> THINGS TO DO:
A. Using the tai chi article, answer these:
(i) Where did tai chi originate?
(ii) How do tai chi movements tend to be grouped?
(iii) Where does the breathing in tai chi originate?
B. Print the stretch of the tai chi article from "Are you wondering" through "beneficial for you.".

Benefits of Tai Chi for Patients with Cancer

January 12, 2020 | Author: Avery Grace
Meditation concept: male silhoutte against sunset Beat Cancer Blog

For some people, your healing journey doesn’t have to fully center on pills or traditional medicine. Alternative and holistic healing methods can also promote overall well-being, such as the timeless practice of tai chi. Originating from ancient China, this gentle form of exercise combines slow and deliberate body movements along with meditation and deep breaths. The Canadian Cancer Society suggests that it can be used as a form of complementary therapy for cancer, improving flexibility, strength, balance, and fitness with regular practice [1].

What to Expect

Are you wondering what to expect during your first tai chi session? outlines the key components of a tai chi session that your instructor might teach you [2]

Movements: Tai chi movements are practiced in a series called a “form” or routine, and tend to be grouped in pairs of opposites — “a twist to the right is followed by a twist to the left.” Depending on your physical abilities, you and your instructor should work together to decide what forms are most beneficial for you.

Forms: A form can include around 20 and 100 movements, taking up to a total of 20 minutes to perform. Don’t worry, because you can always start slow and focus on specific movements before learning to complete a whole form.

Breathing: One of the most important aspects of tai chi is focusing on your breathing as you move, which originates in the area of the diaphragm.

> MATERIAL PROVIDED:

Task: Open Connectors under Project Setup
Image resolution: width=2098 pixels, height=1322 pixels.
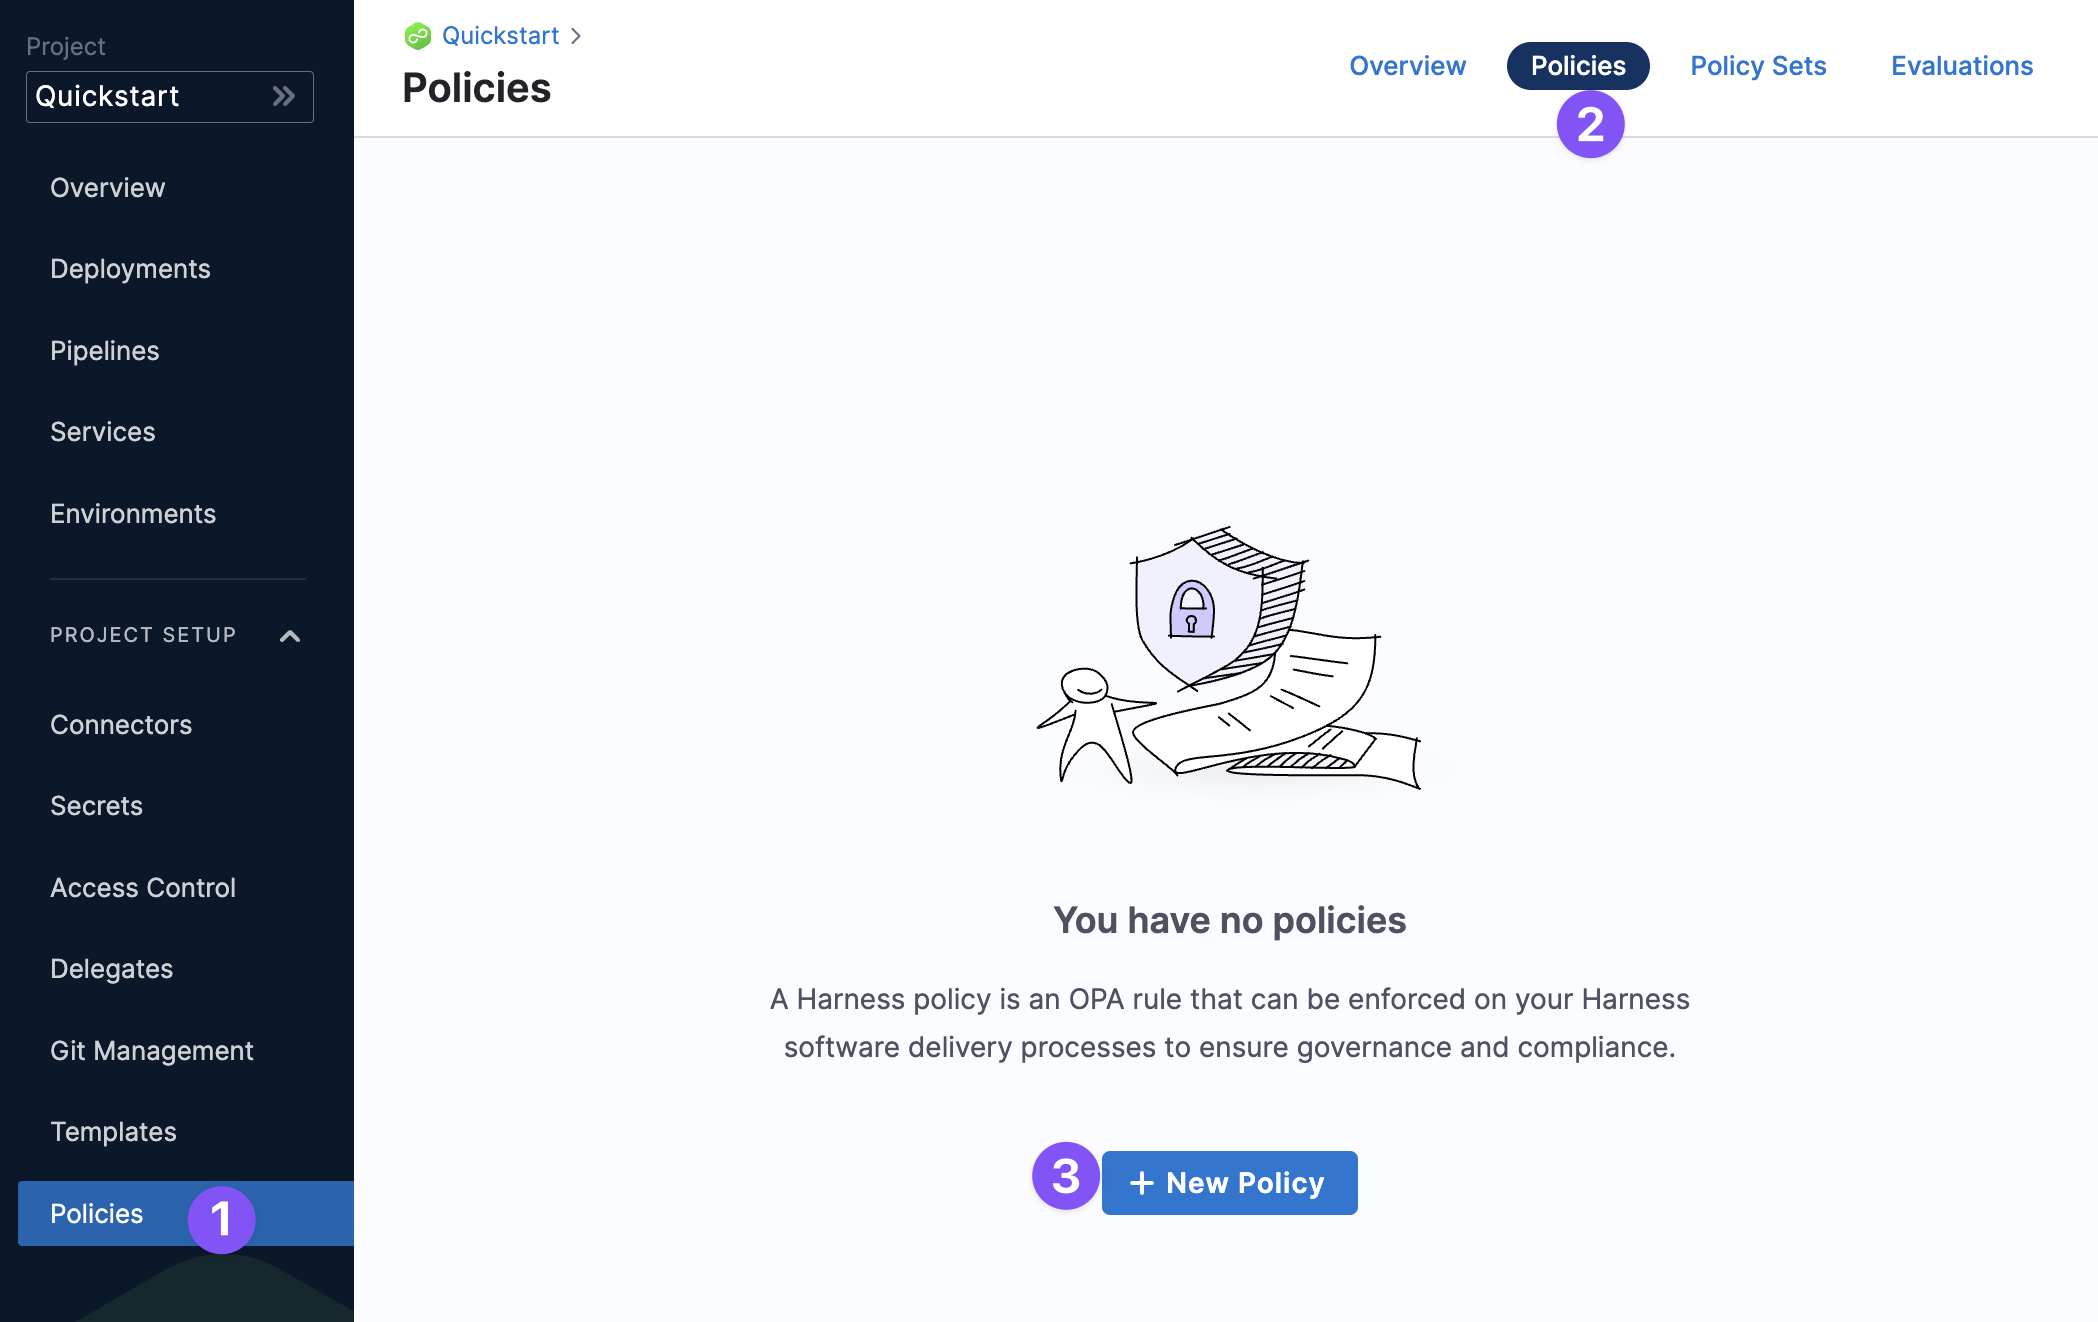Action: [121, 725]
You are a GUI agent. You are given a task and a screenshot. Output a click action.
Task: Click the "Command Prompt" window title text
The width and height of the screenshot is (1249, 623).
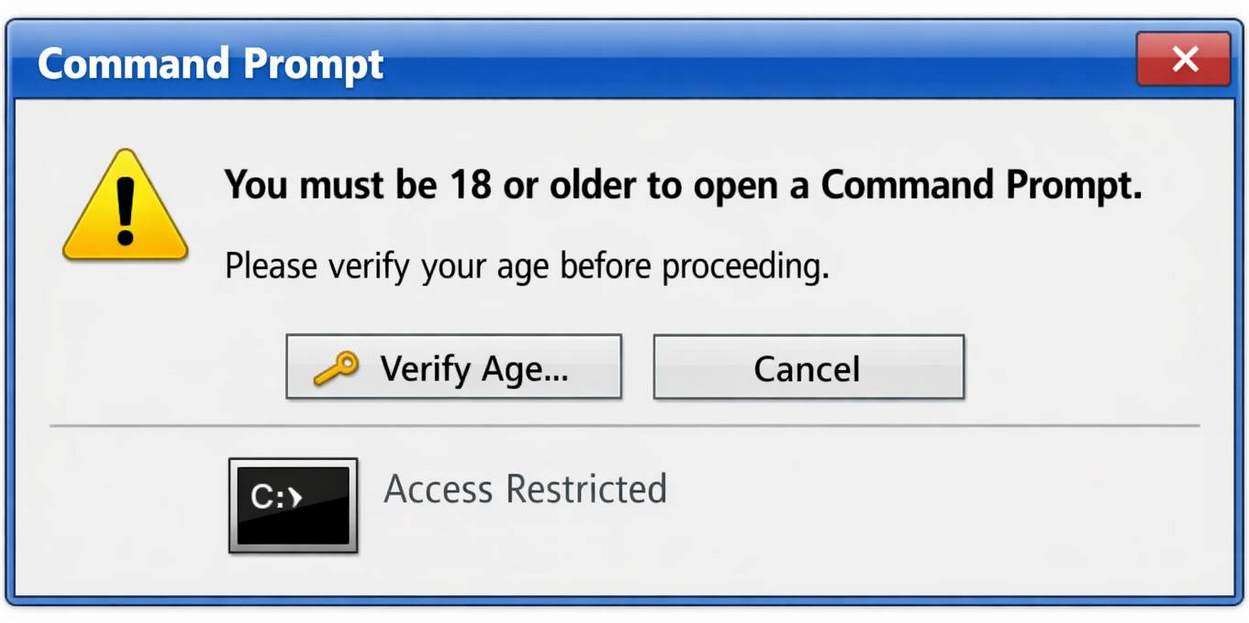point(210,64)
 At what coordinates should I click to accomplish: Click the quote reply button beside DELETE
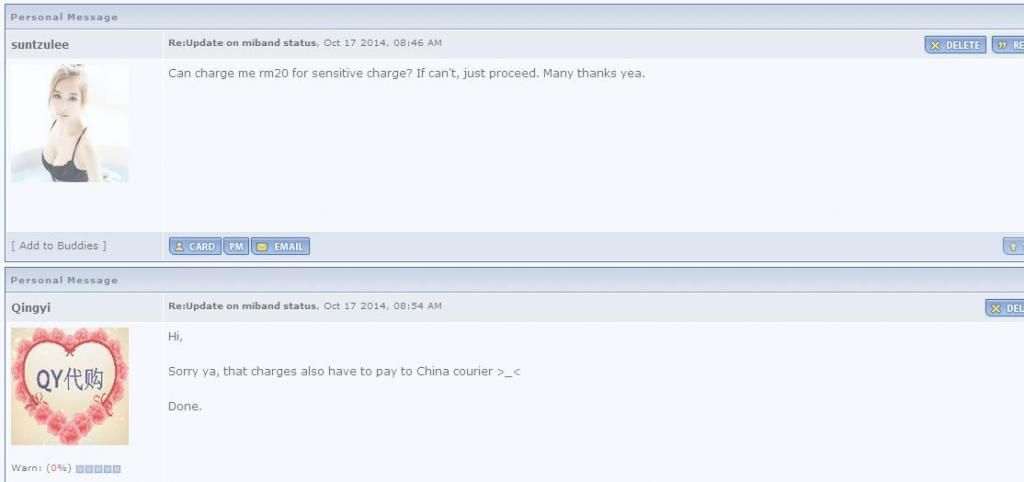pos(1008,45)

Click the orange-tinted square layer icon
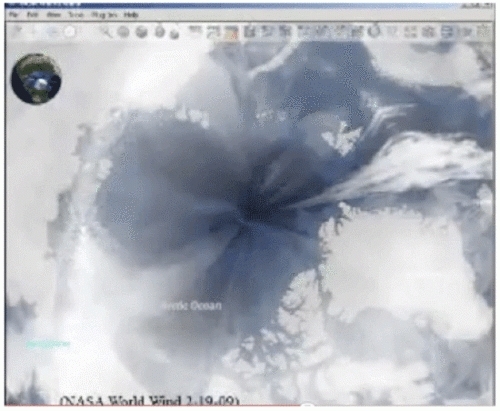coord(231,32)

> RESPONSES PER TASK:
A.
(i) Ancient China
(ii) In pairs of opposites
(iii) In the area of the diaphragm

B.
Are you wondering what to expect during your first tai chi session? outlines the key components of a tai chi session that your instructor might teach you [2]

Movements: Tai chi movements are practiced in a series called a “form” or routine, and tend to be grouped in pairs of opposites — “a twist to the right is followed by a twist to the left.” Depending on your physical abilities, you and your instructor should work together to decide what forms are most beneficial for you.